As he announced with The Artist, writer-director Michel Hazanavicius makes movies about movies. So it was nearly inevitable that he would someday burlesque the work of Jean-Luc Godard, the Franco-Swiss director who virtually invented the meta-film. The result, Godard Mon Amour, is fascinating but not as much fun as the movies its title character made between 1959 and 1966.
There's a reason for that. Hazanavicius' alternately playful and brooding biopic begins in 1967 and turns on the events of May 1968, when protesters filled the Paris streets and sympathetic filmmakers insisted the Cannes Film Festival be cancelled in solidarity. This was when Godard completed the shift from freewheeling provocateur to pilgrim in search of an all-encompassing leftist ideology. Briefly, he supposed himself a Maoist.
That's enough material for several films, and this portrait is not of Godard alone. It depicts — and is derived from a 2015 roman a clef written by — actress Anne Wiazemsky, who married the director just as "the revolution" arrived. (She was 20; he was 36.) As Hazanavicius tells it, the brilliant but disillusioned Godard broke up first with cinema, and second with Wiazemsky.
The real Godard has dismissed this film as "a stupid idea." But he effectively granted a license for such projects when he injected episodes from his love life into such movies as A Woman Is a Woman.

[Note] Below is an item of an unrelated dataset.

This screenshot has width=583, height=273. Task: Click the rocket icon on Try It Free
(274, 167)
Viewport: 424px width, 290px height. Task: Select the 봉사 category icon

The director is played by Louis Garrel, who's known for appearing in films that draw from the '60s style and spirit of Godard and Truffaut. With black spectacles and a bald spot shaved into his frizzed hair, Garrel looks quite a bit like the man he's impersonating. He also seems to capture accurately the director's crankiness during his New Left period, although it's hard to be certain. Godard often turned the camera on himself, but rarely did so in that era, when he sought to submerge his ample ego in collective filmmaking.
Stacy Martin, who survived Lars von Trier's Nymphomaniac, is fearless (and often naked) as Wiazemsky. She's just the sort of gamine Godard would have cast (and possibly married) during the '60s. Her nuanced characterization must draw on Wiazemsky's book, but it also echoes Godard's Contempt, in which a woman falls out of love with the movie-making husband she once adored.
She's not the only one. The "redoubtable" Godard — as the film's much better French title has it — alienates many friends and supporters. Among them are Bernando Bertolucci (who would dramatize the Paris-'68 youthquake in 2003's The Dreamers) and a friend played by The Artist's Berenice Bejo. Meanwhile, Godard is drawn to young cinematic radical Jean-Pierre Gorin, whose reputation has not increased since about 1970.
Godard is known for self-conscious design flourishes and subversive narrative gambits, many of which Hazanavicius emulates. Scenes are color-coded to the primaries of red, yellow and blue or to the tricolor of the French (and American) flag. There are also sequences in black-and-white and, less successfully, negative.
The story is divided into titled chapters, and voiceover narration or subtitles occasionally contradict the spoken dialogue. Some scenes are intentionally stagey or slapsticky, and lines are addressed directly to the camera. In one of drollest scenes, the case against on-screen nudity is discussed by two people who are completely bare.
While such moments are enjoyable, they don't help the story pivot from comedy to drama as the couple's marriage turns toxic. Perhaps Hazanavicius thought he'd follow his subject's example and simply jump-cut from happy to sad. Godard had the verve to get away with it, but Godard Mon Amour doesn't.